[DATA — start]
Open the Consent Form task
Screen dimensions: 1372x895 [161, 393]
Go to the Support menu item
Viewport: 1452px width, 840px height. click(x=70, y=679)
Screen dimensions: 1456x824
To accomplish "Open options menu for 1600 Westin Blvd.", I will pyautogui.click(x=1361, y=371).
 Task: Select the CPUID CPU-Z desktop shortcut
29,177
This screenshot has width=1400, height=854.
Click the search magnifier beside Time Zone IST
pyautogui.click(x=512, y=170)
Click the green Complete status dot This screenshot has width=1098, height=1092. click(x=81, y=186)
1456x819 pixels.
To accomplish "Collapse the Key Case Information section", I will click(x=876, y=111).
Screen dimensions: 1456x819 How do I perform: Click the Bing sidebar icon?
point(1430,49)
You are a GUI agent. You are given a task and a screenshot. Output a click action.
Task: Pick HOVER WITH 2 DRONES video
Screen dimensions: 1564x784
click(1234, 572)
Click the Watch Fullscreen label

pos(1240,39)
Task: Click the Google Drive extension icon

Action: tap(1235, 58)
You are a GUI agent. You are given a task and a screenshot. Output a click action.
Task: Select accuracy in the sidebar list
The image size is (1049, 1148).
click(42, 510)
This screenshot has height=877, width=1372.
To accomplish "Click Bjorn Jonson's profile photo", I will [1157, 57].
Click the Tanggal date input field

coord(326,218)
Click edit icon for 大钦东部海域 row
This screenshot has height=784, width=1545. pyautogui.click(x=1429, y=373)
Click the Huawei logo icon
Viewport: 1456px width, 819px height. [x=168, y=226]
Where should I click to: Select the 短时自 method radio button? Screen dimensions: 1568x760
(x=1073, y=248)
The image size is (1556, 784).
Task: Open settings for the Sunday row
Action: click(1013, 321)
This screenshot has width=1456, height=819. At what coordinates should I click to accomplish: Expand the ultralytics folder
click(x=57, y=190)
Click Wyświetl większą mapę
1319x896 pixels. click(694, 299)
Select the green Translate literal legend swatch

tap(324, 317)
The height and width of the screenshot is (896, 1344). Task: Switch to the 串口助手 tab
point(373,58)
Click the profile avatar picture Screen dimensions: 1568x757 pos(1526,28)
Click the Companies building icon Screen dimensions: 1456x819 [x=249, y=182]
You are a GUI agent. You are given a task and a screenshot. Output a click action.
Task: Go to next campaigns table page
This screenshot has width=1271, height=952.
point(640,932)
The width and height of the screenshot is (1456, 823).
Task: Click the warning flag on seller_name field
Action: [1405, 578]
[DATA — finish]
> _WHAT IS BEING ASKED_
Lines from the one containing "Select the green" through the end of the entries above must be copied exactly; include both ends and no other lines.

> _ANSWER TO THE EXERCISE_
Select the green Translate literal legend swatch

tap(324, 317)
The height and width of the screenshot is (896, 1344). Task: Switch to the 串口助手 tab
point(373,58)
Click the profile avatar picture Screen dimensions: 1568x757 pos(1526,28)
Click the Companies building icon Screen dimensions: 1456x819 [x=249, y=182]
You are a GUI agent. You are given a task and a screenshot. Output a click action.
Task: Go to next campaigns table page
This screenshot has width=1271, height=952.
point(640,932)
The width and height of the screenshot is (1456, 823).
Task: Click the warning flag on seller_name field
Action: [1405, 578]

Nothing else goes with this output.